▶ _Working data_
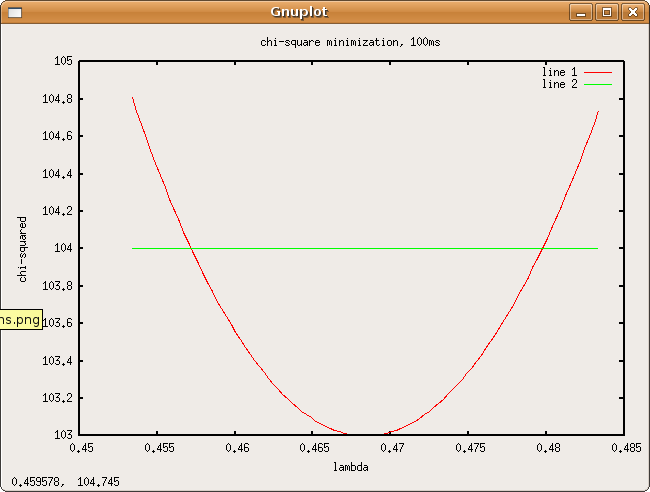The width and height of the screenshot is (650, 492).
Task: Click the red line sample in legend
Action: pyautogui.click(x=598, y=73)
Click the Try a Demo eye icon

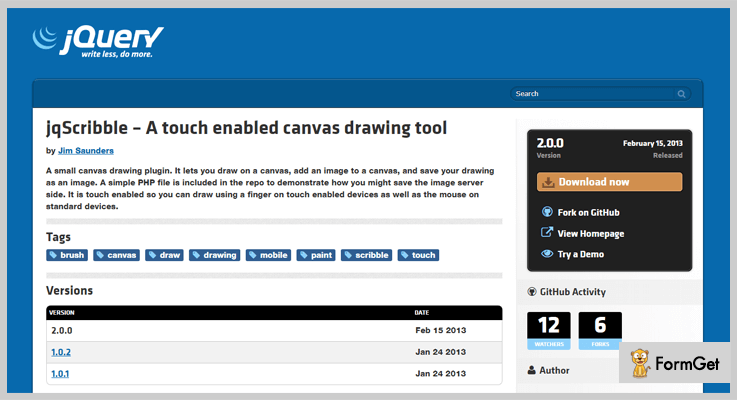click(547, 254)

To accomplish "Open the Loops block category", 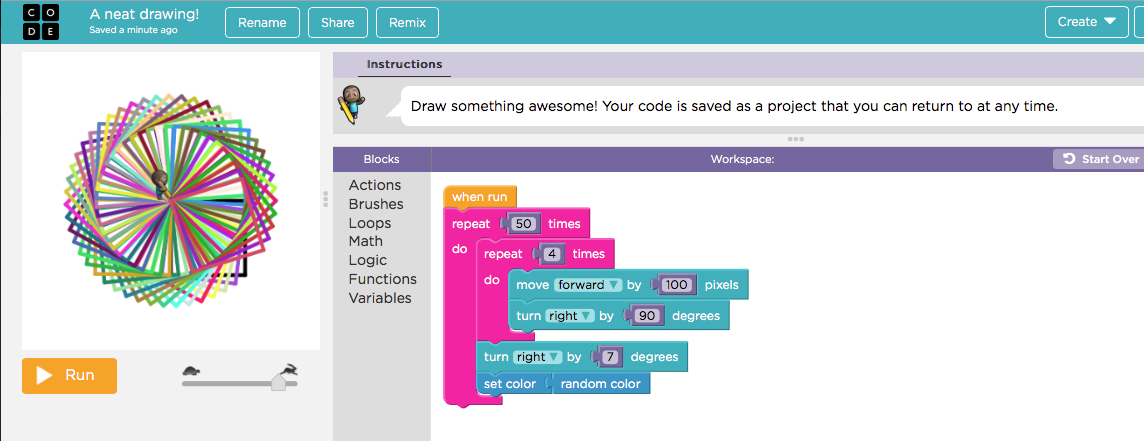I will pyautogui.click(x=370, y=223).
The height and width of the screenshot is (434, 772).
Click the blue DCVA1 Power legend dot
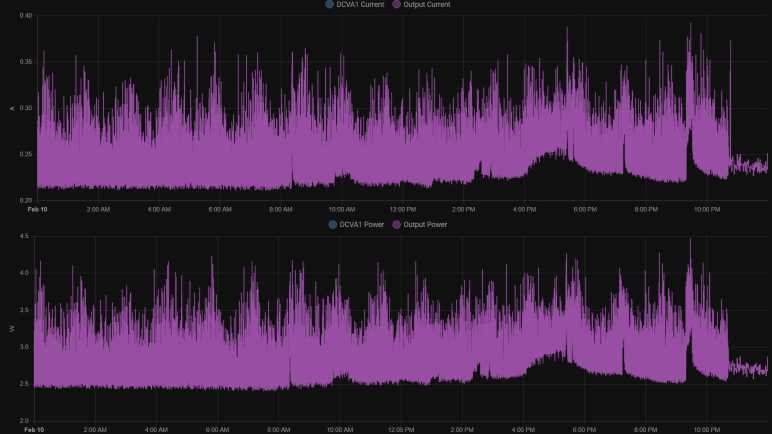click(332, 225)
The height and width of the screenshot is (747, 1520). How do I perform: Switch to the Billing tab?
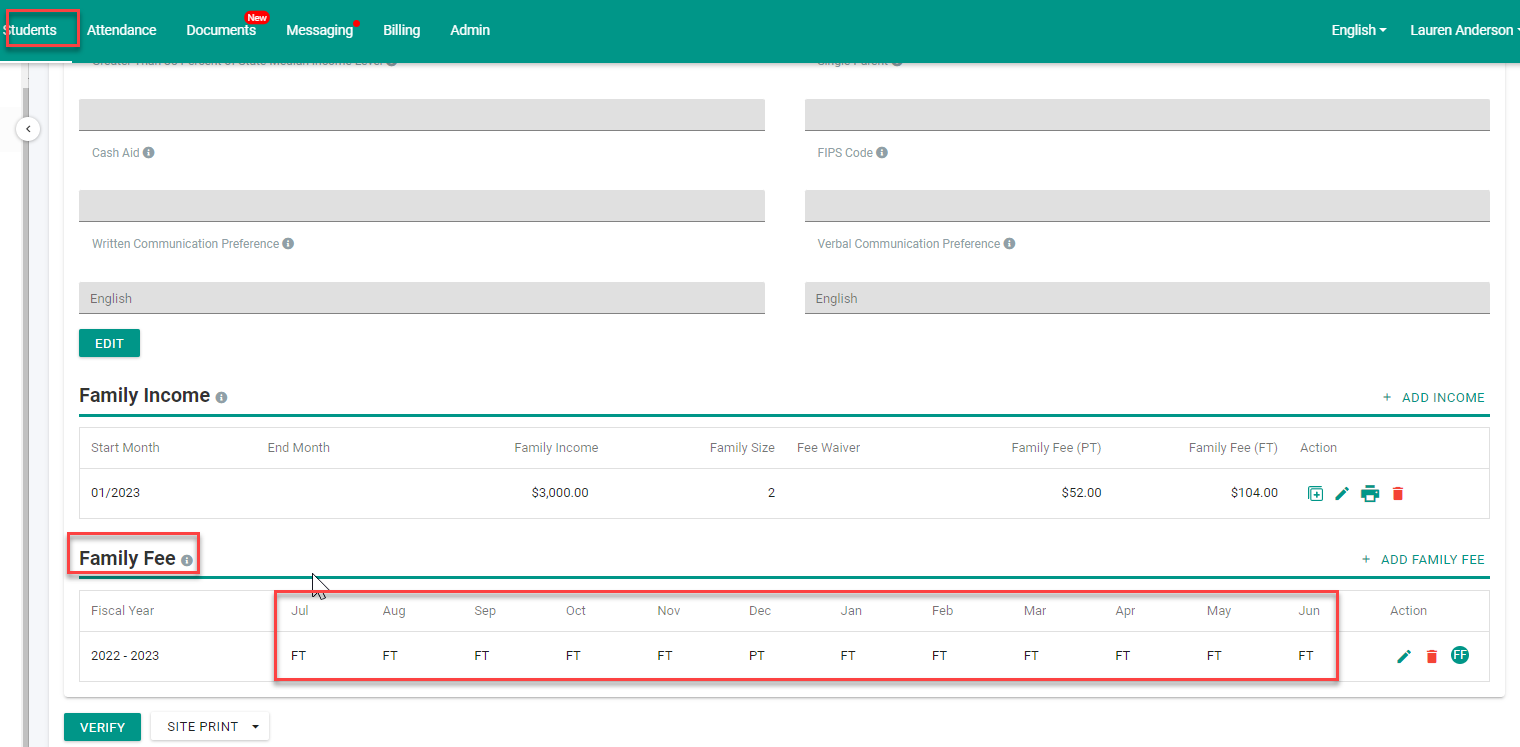401,30
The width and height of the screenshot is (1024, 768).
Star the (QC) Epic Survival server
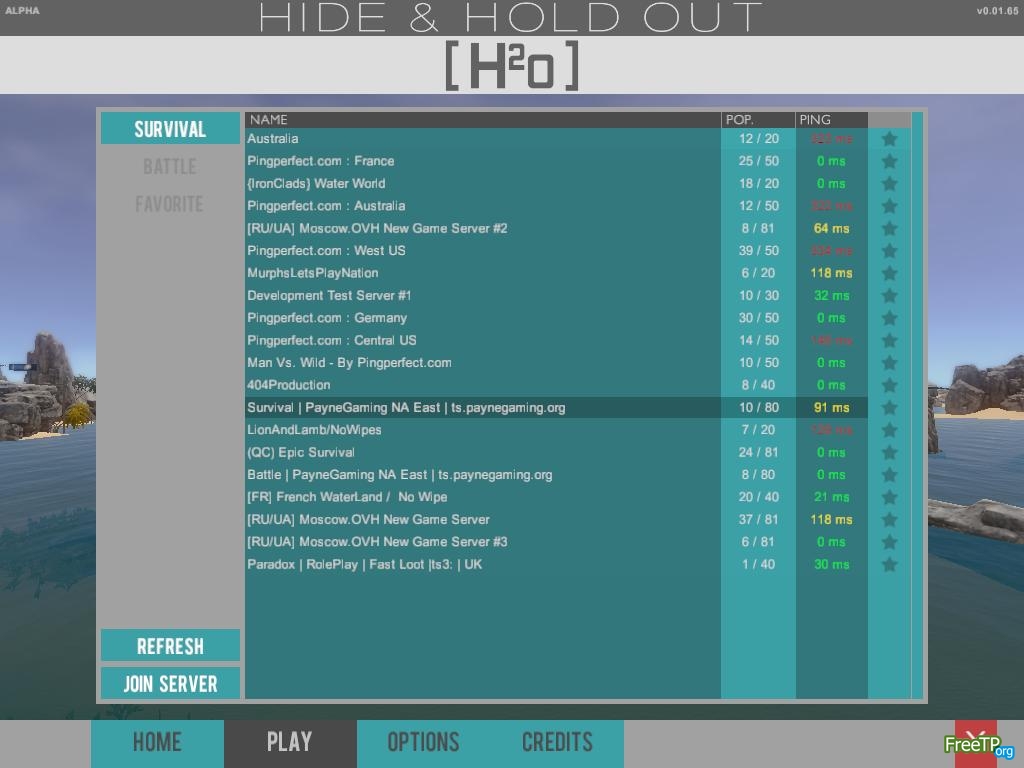[889, 452]
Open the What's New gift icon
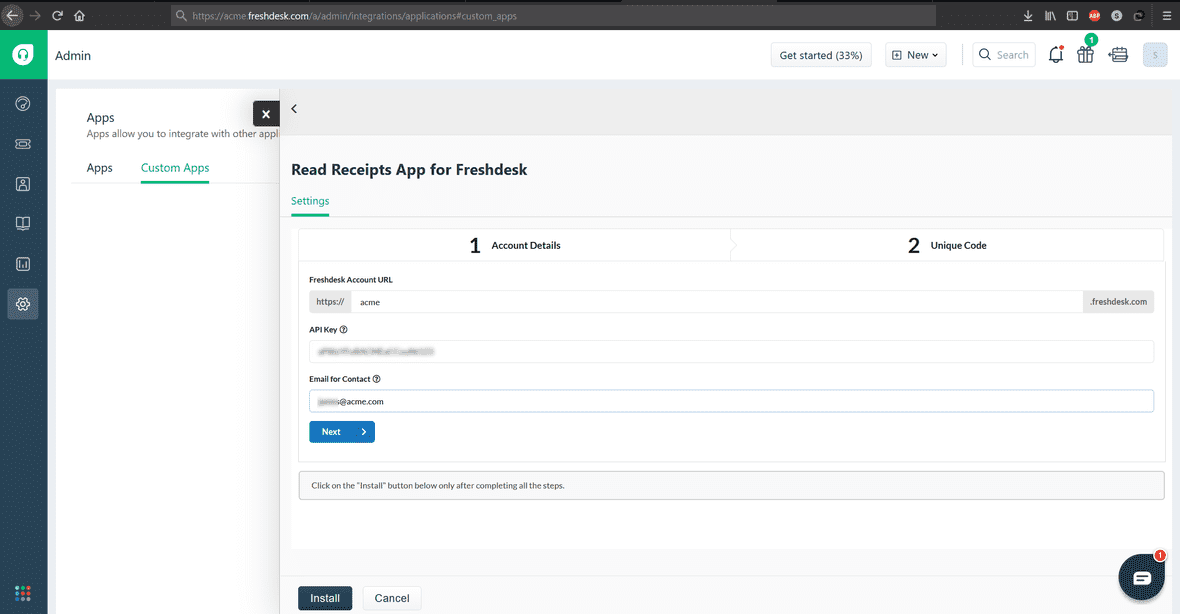1180x614 pixels. [x=1086, y=55]
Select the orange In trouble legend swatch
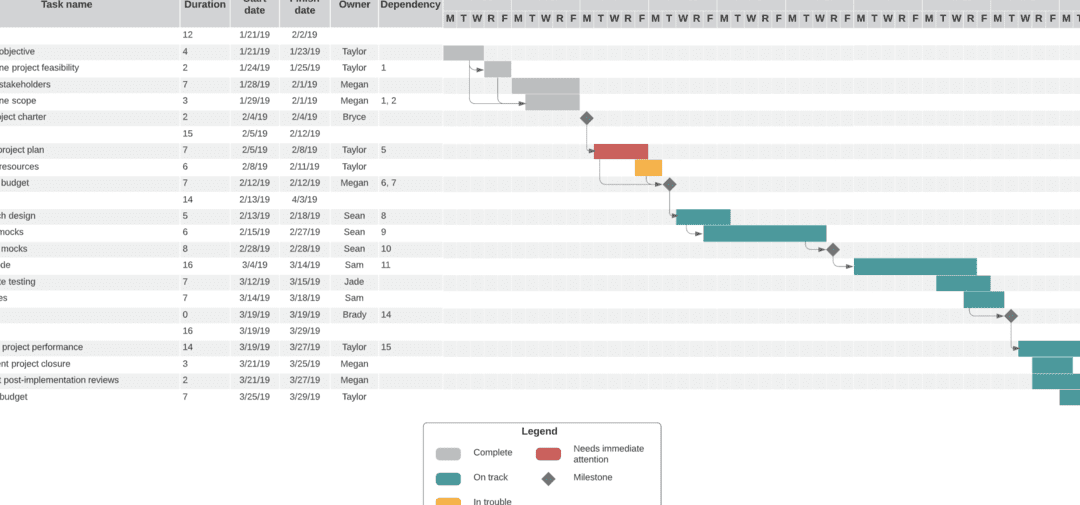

▶ _Work item_
Give again the lines from the line that contains "The height and width of the screenshot is (434, 772)." through the last line of the material above, exactly and with both ends included. Omit the pictures.

▶ _Result_
The height and width of the screenshot is (434, 772).
Click the blue DCVA1 Power legend dot
click(332, 225)
The height and width of the screenshot is (747, 1520). How do I perform: Switch to the Billing tab?
401,30
The width and height of the screenshot is (1024, 768).
Star the (QC) Epic Survival server
[889, 452]
Open the What's New gift icon
1180x614 pixels. [x=1086, y=55]
Select the orange In trouble legend swatch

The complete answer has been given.